Another example of the use of spatial interpolation is seen in the man walking down the stairs carrying a large box that obscures the view of his feet. A single glance around the side of the box is enough to mentally map the stairway in sufficient detail to subsequently position the feet for a number of steps. This is really a rather remarkable feat that is difficult to explain without the use of a fully spatial map of the obscured portions of the view. The visual system appears to "fill in" the unseen portion of the stairway from the memory of that single glance, with the help of somatosensory feedback from the feet, as well as the spatial context provided by the surrounding stairwell. This geometrical model must be updated with every motion of the man's body in order to constantly monitor the critical distance between the man's foot and the next step. Again, this distance must be modeled with a high degree of precision, as can be seen by the small deviation in regularity of the stairway which would be sufficient to make the man stumble, especially if that irregularity were introduced after his initial glance at the stairway. Furthermore this example shows that the spatial mapping ability of the brain is not restricted to creating simple planes as in the case of the tennis player, but can map a more complex geometrical structure such as a stairway.
A simple mental exercise will emphasize this point. Imagine holding a geometrical box, shaped either as a cube, or a pyramid, or a truncated cone. It is possible to cup the imaginary form in your hands, and to polish its imaginary faces with your palm oriented at the proper angle, or to follow the imaginary corners between faces, with your fingers bent to the angles of the intersecting faces. The mental representation of the imaginary box, while lacking the vividness of a real percept, nevertheless can posses a high degree of spatial resolution and geometrical detail which is fully spatial in nature, and can be mapped exactly to the configuration of the body, compensating for the variabilities of posture.
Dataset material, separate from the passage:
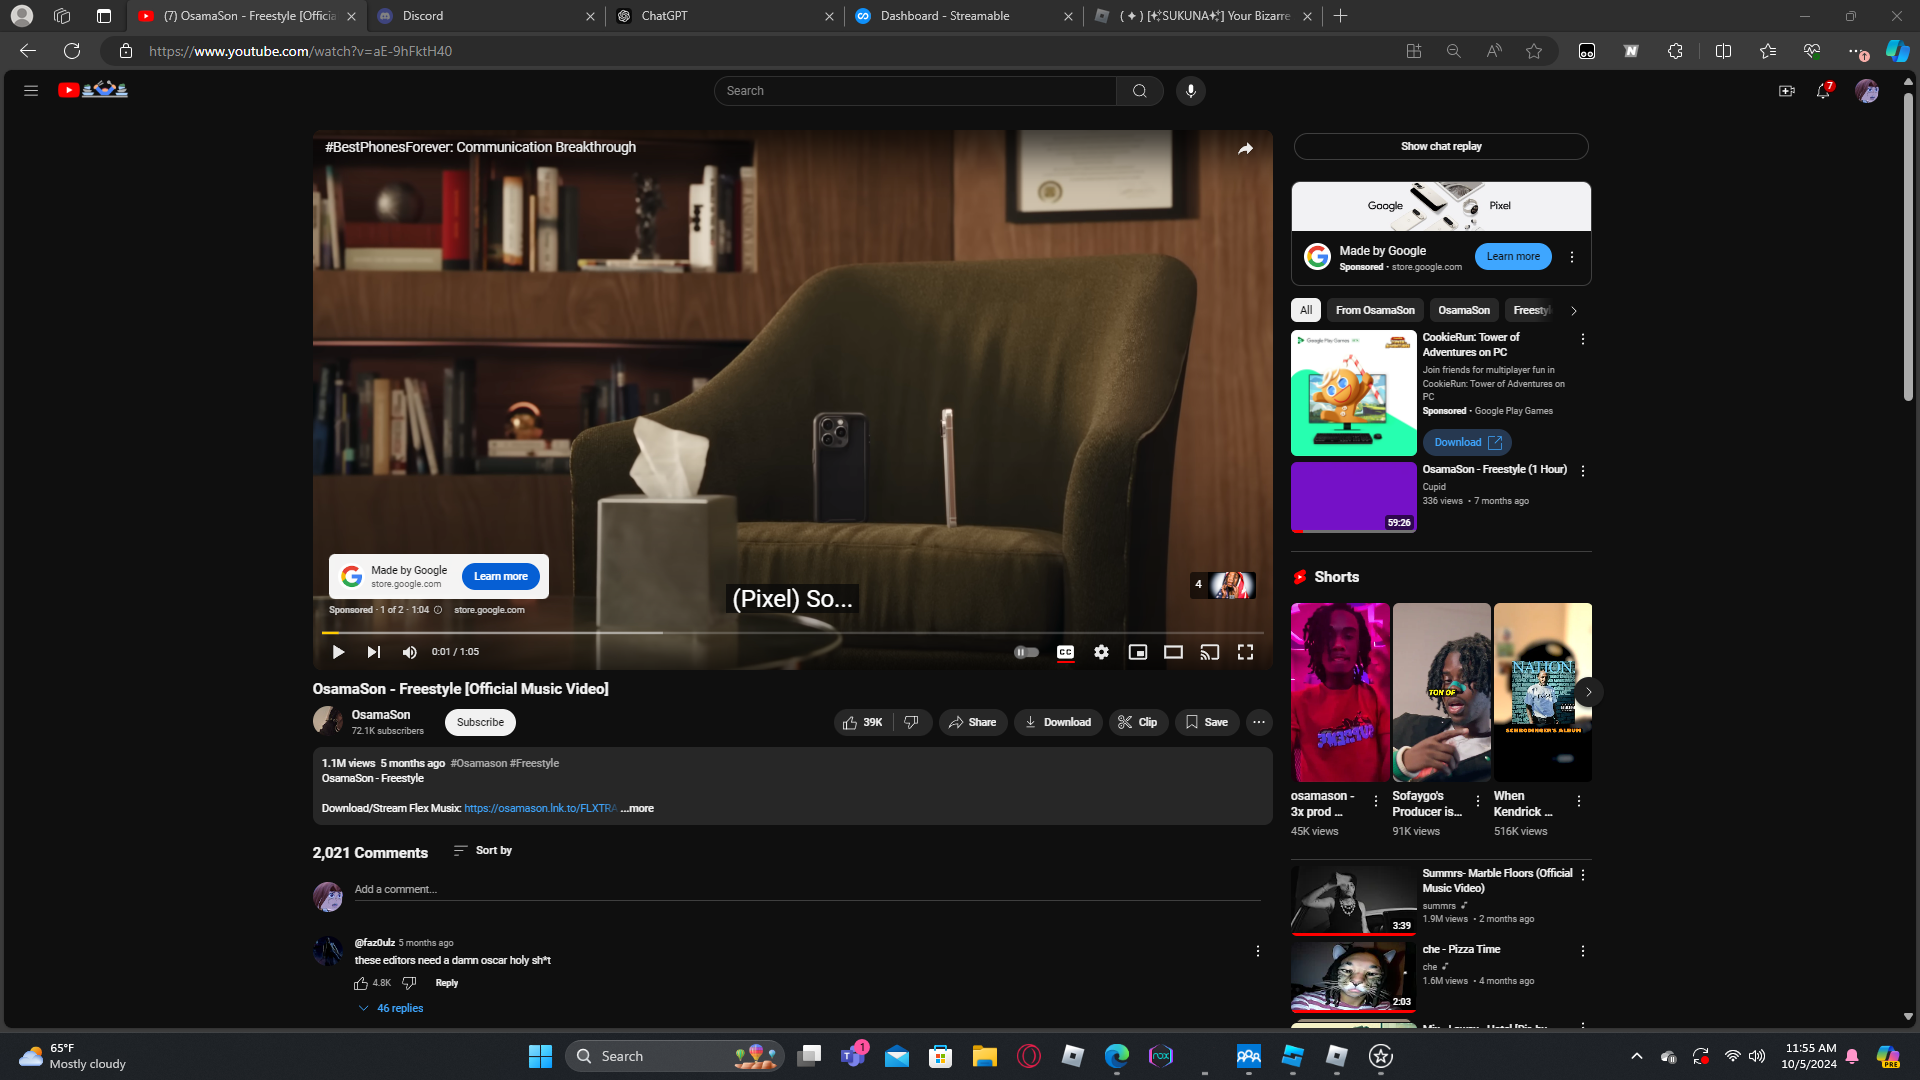Enter fullscreen video mode
The image size is (1920, 1080).
(x=1245, y=652)
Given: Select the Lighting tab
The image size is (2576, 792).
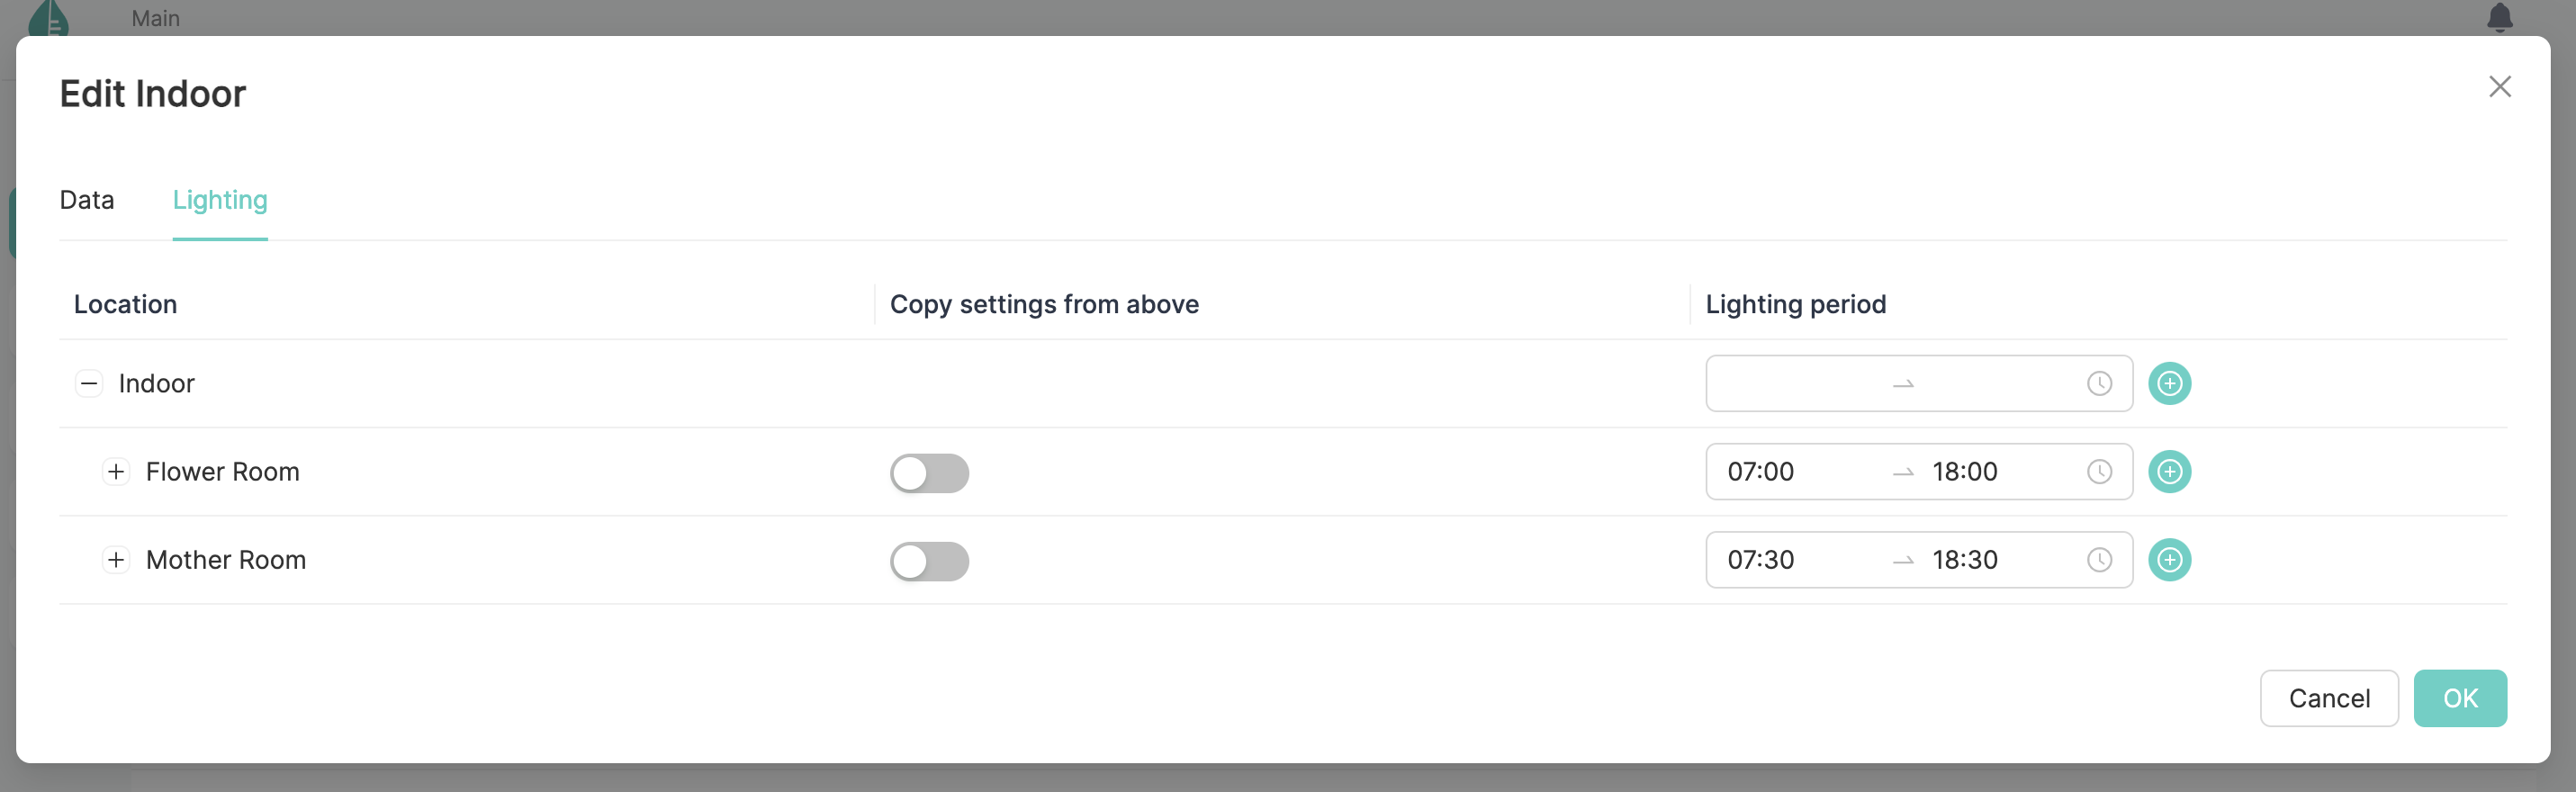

The limitations of this spatial imaging ability are as interesting as are its capabilities. I can imagine the spatial arrangement of my living room, and I can imagine the spatial arrangement of the continental United States, but I cannot imagine both of them simultaneously in the proper spatial relation to one another. When at the scale of the United States, my living room is too small to resolve even as a single point, while at the scale of the living room the United States is collapsed into a single horizon line. This limitation is seen more clearly still when considering astronomical scales such as the size of the earth, the solar system, and the galaxy, or microscopic scales such as the cell, the molecule, and the atom. Like a roving eye, the imagination can image at any one of these scales at a time, but there are limits to the amount of spatial detail that can be represented at any single scale. This remarkable ability to automatically re-scale a limited spatial imaging capacity leads to the subjective impression that our mental imag ing capacity has no bounds. Studies by Kosslyn [7] however confirm the existence of such limits as measured by a time delay reported by subjects as they switch from one scale to the next.